Alumni Universitas Indonesia lainnya, Turiman Fachturrahman -juga melalui tesis
masternya. menemukan bukti-bukti otentik yang menguatkan peran penting Sultan Hamid II
sebagai perancang lambang negara, Garuda Pancasila. Selama empat tahun, Turiman mengaku
melakukan penelitian dengan menemui sejumlah pihak.
Berdasarkan hasil liputan aktivis pers mahasiswa Nur Iskandar dalam tabloid Mimbar
Untan, Universitas Tanjungpura Pontianak, Turiman kemudian berhasil menemukan naskah
asli rancangan lambang negara karya Sultan Hamid.

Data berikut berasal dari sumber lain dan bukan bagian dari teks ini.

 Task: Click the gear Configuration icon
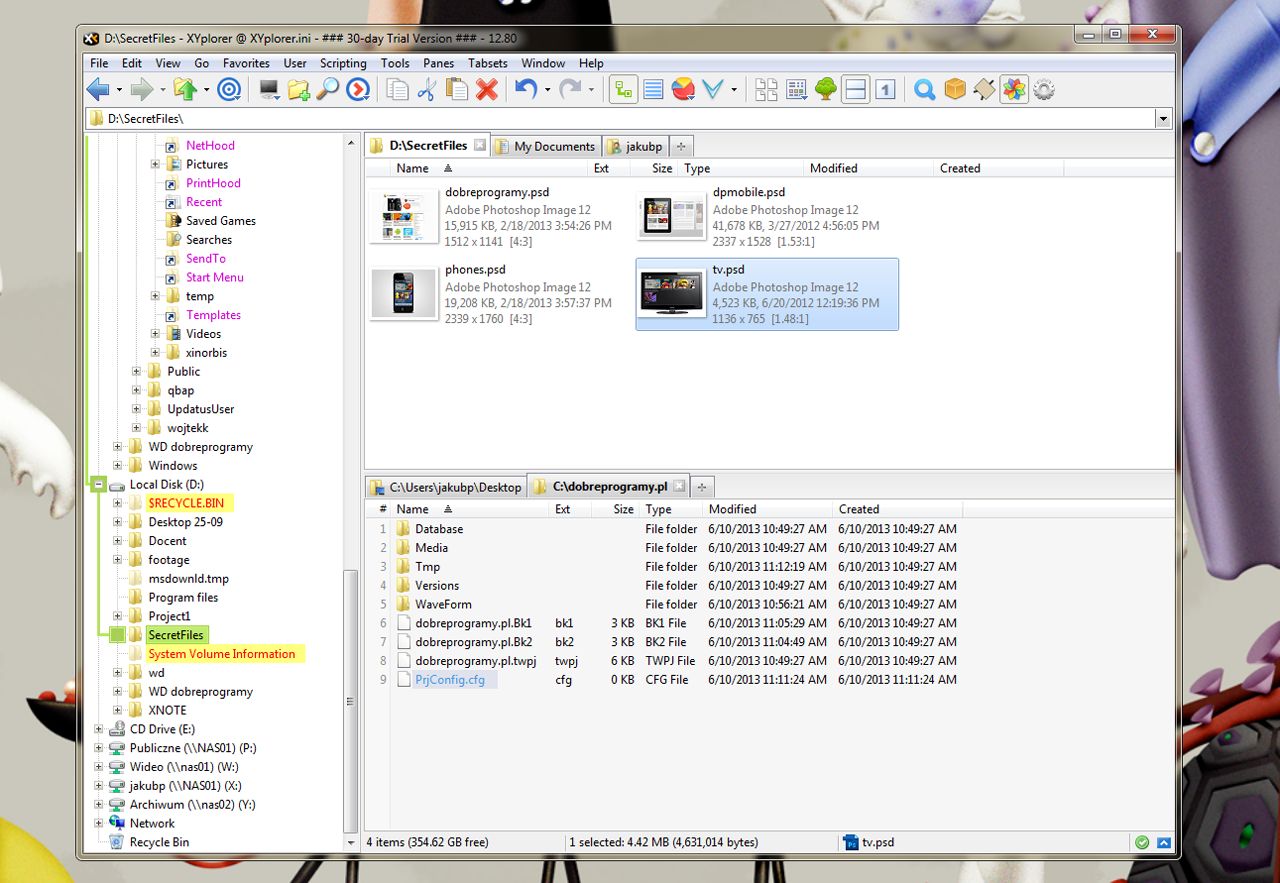[x=1044, y=90]
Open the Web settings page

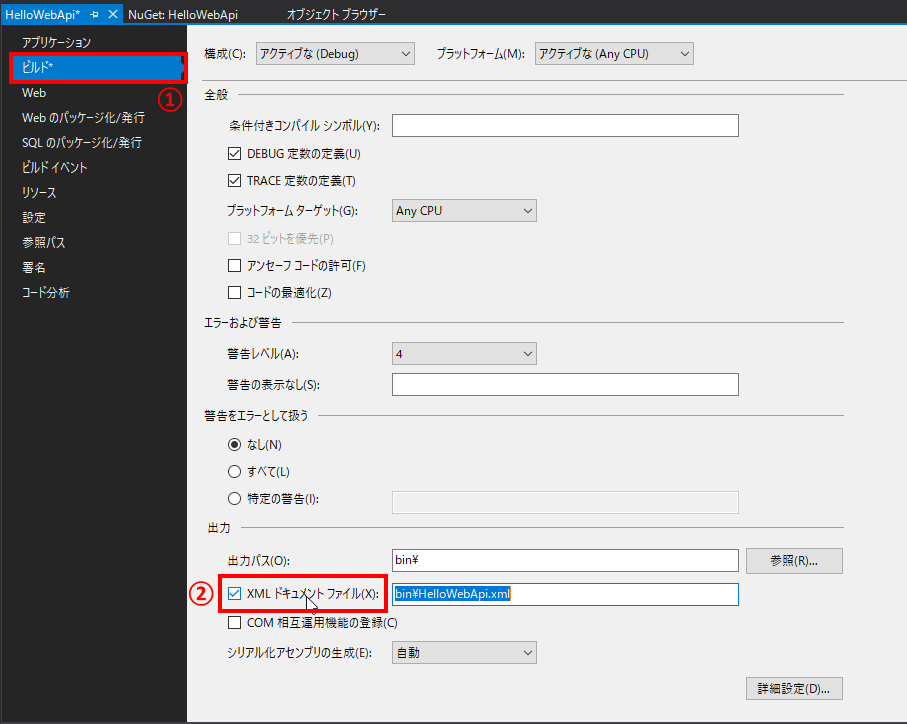(33, 92)
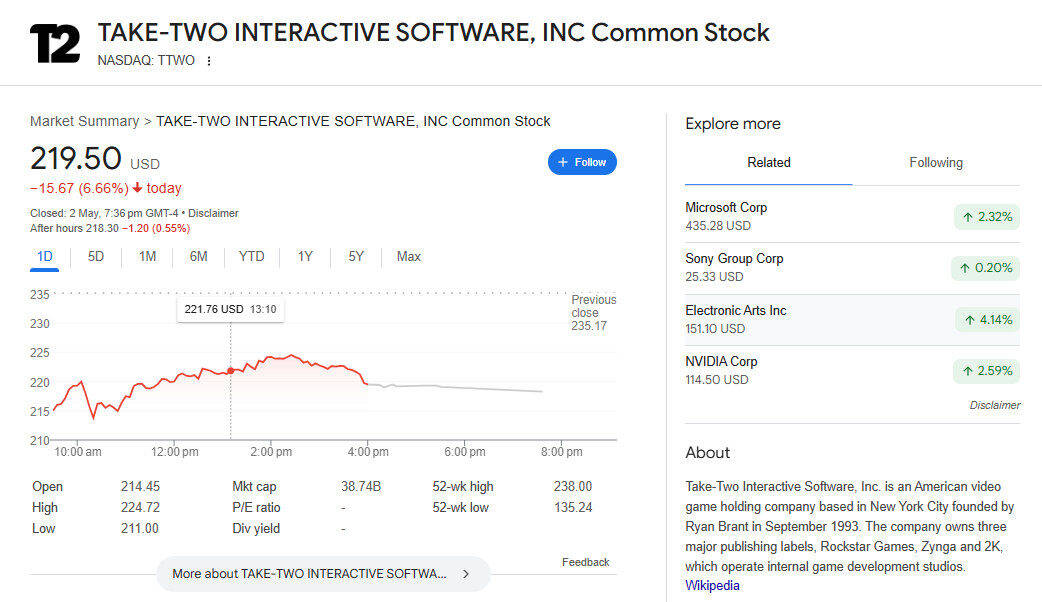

Hasil penelitian Anshari dan Turiman ini kemudian diterbitkan dalam buku 'Sultan Hamid
II, sang perancang lambang negara' pada pertengahan 2013 lalu. Kampanye terbuka, melalui
pameran dan diskusi di berbagai forum, pun digelar oleh masyarakat Kalimantan Barat untuk
apa yang mereka sebut sebagai pelurusan sejarah. Lebih lanjut Turiman mengharap agar negara
mengakui jasa pria yang bernama asli Syarif Hamid Alqadrie ini sebagai perancang lambang
negara, Garuda Pancasila.
Dalam UU nomor 24 tahun 2009 tentang Bendera, Bahasa, dan Lambang Negara serta
Lagu Kebangsaan, nama WR Supratman disebut dengan jelas, tetapi tidak ada nama Sultan
Hamid II, katanya. Menurut Turiman, terdapat diskriminasi hukum karena tidak satu pun pasal
yang menyatakan bahwa lambang negara adalah rancangan Sultan Hamid II. Bagaimanapun,
Sultan Hamid II hidup dalam masa-masa gelap revolusi Indonesia, ketika banyak kelompok
yang masih bersemangat membawa Indonesia ke arah yang sesuai persepsinya masing-masing.